Early on, Affirmative Action provided a glimpse of the problems with unprepared students going to college, in that poorly prepared black students were admitted to universities to fulfill racial quotas, and either failed out or faced an overwhelming hurdle just trying to catch up with their fellow classmates, who were selected based on high test scores and grade point averages.
The hard truth is that college is not for everyone. And you don’t have to have a college degree to be successful in life or to get a good-paying job. Well-trained technicians are always in high demand, and that is where many of the resources need to be focused.
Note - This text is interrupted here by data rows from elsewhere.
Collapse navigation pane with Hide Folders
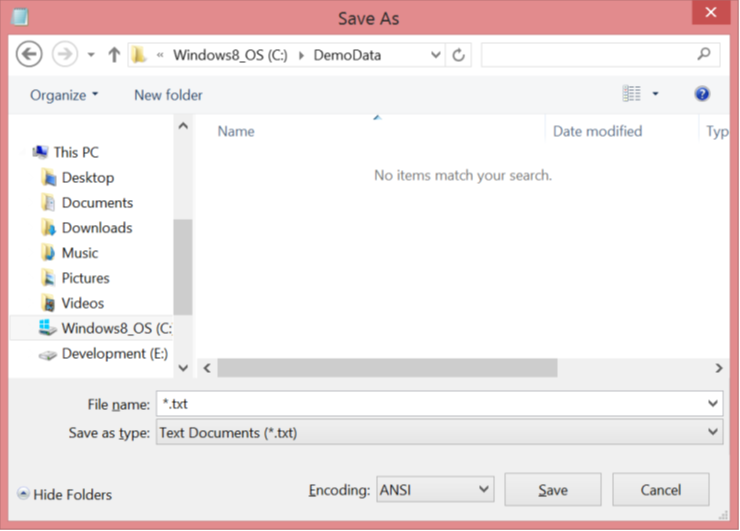Screen dimensions: 740x531 coord(64,494)
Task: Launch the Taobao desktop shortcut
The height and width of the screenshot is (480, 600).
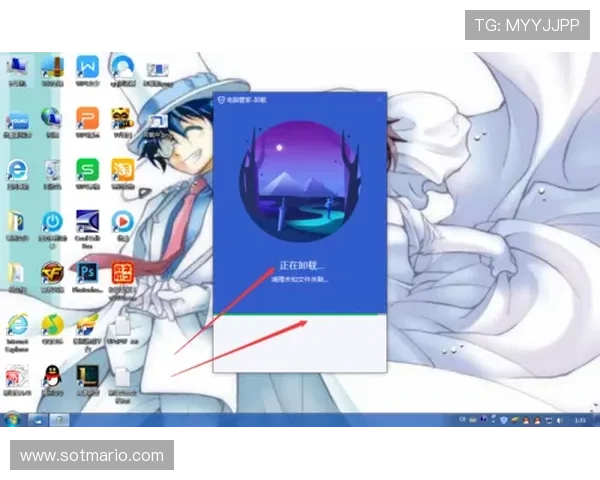Action: (123, 168)
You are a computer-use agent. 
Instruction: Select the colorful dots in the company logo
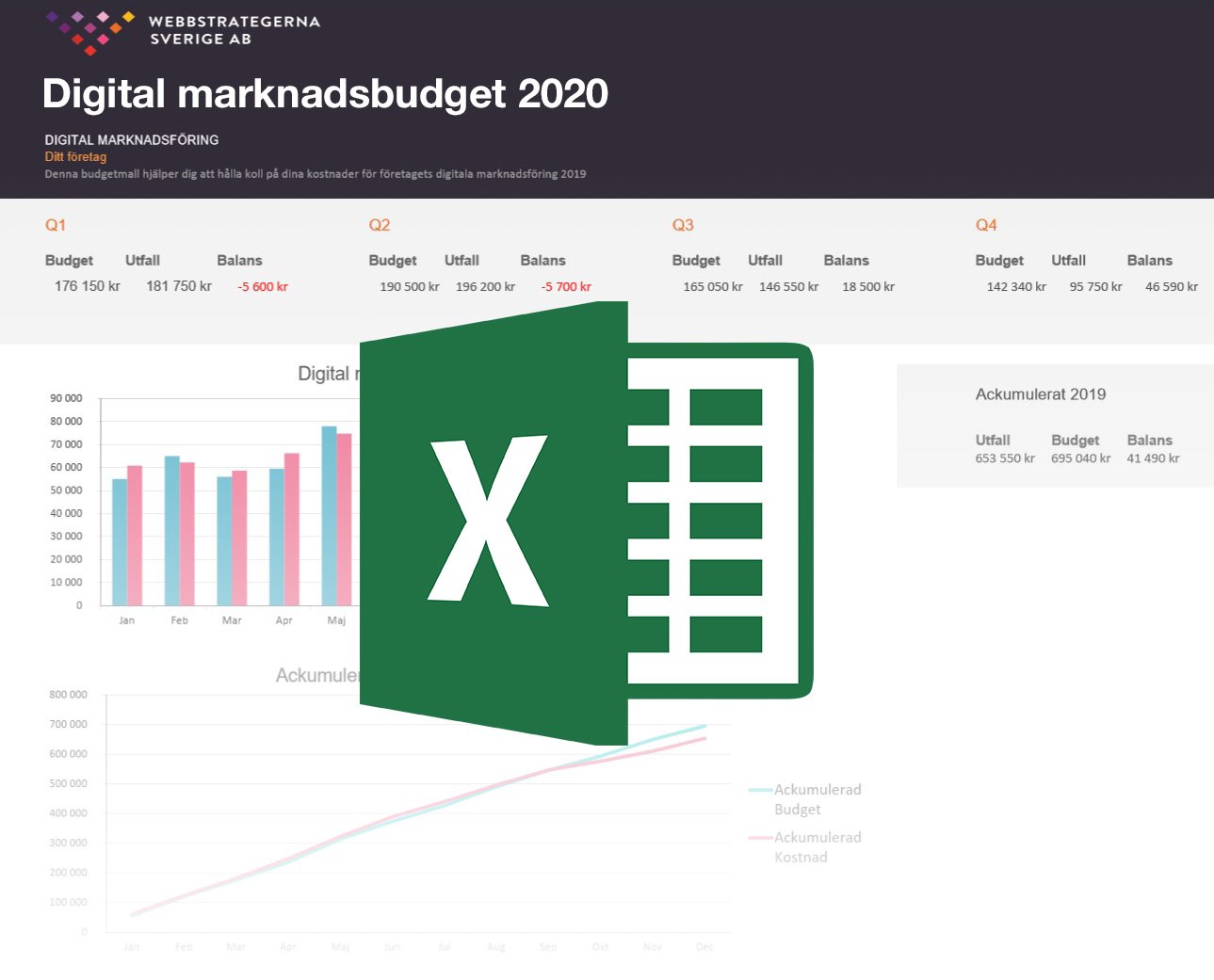coord(89,30)
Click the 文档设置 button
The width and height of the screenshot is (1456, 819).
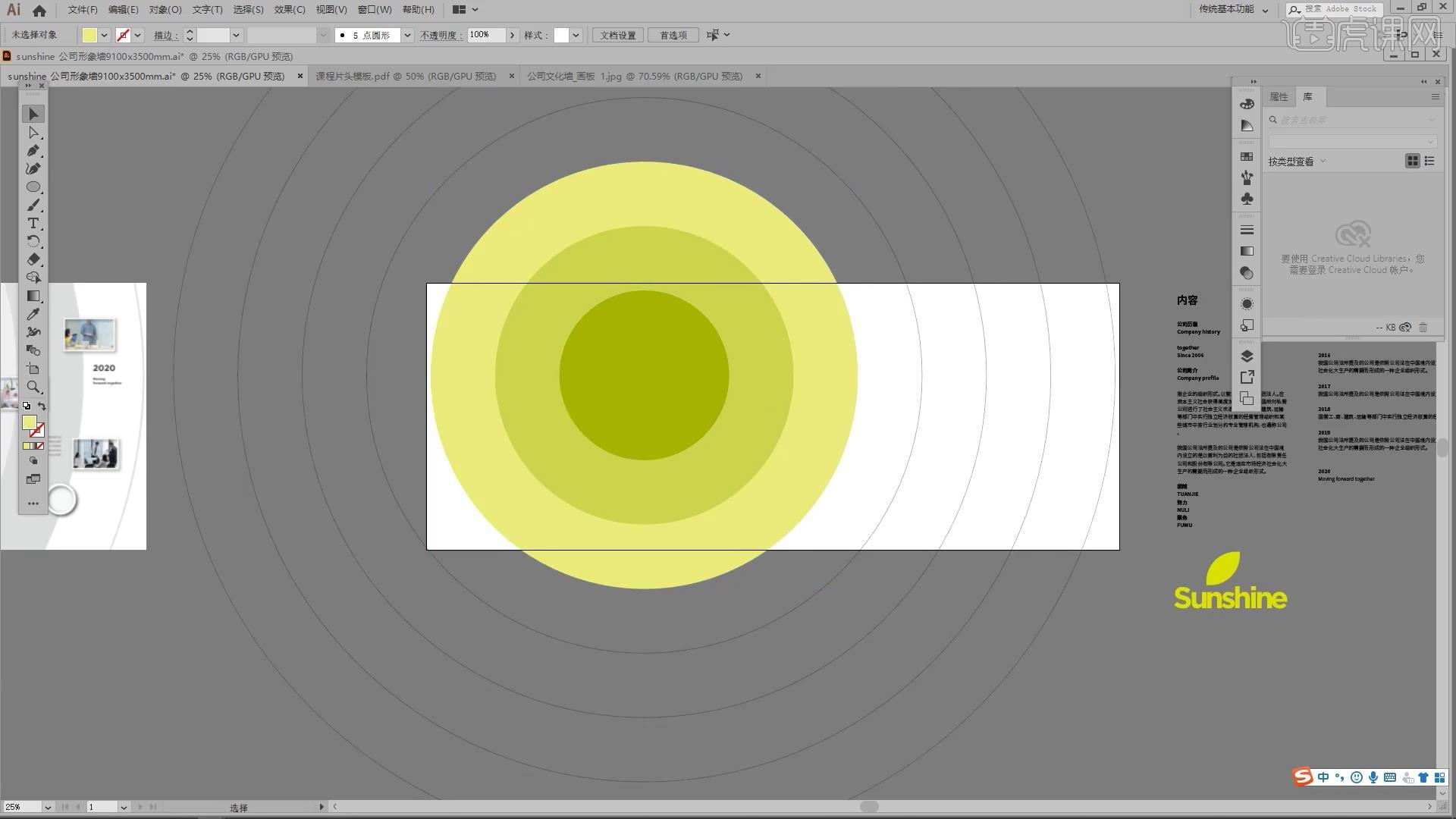coord(617,35)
High schools around the country should begin to offer courses designed to prepare those who are unlikely to attend colleges or universities for work in the industrial fields, instead of the one-size-fits-all approach. Auto mechanics, heating and cooling repair, construction work are all respectable jobs for young people to desire and there is a need across the nation for those types of workers.
Perhaps we should look at an optional extra two years added to the high school curriculum that would only teach advanced technical opportunities, similar to the current trade school set-ups. These programs should focus on the trades suited to their particular area. I would imagine large industries would also be willing to provide grants and monies to the programs, if they would be able to reap the benefits of skilled workers available to them upon graduation. One of the highest costs of most industries is training and re-training a skilled work force.
This would also have the most benefit to the lower-income segment of the population, arguably the ones that most need assistance, and give many a realistic hope of escaping the poverty and despair that has plagued their families for generations.
And it not necessarily has to be confined to the technical aspect, as service industries are always looking for skilled shift managers in restaurants, hotels and motels, and retail. Service management training could also be included for those inclined to work in these areas.
Student loan debt is quite a burden for today’s graduates, but the fact they were willing to work hard to achieve the degree shows they have the discipline necessary to overcome the debt, over a period of time.
A better investment would be to lift the lower-income students out of poverty by assisting them to get good-paying jobs, live in better neighborhoods with better schools that will prepare their children to attend college when the time is right.
If you need evidence that it will work, that is exactly what our parents did back in post-war times. End the cycle of poverty by providing work to young people, and the cost of college will take care of itself.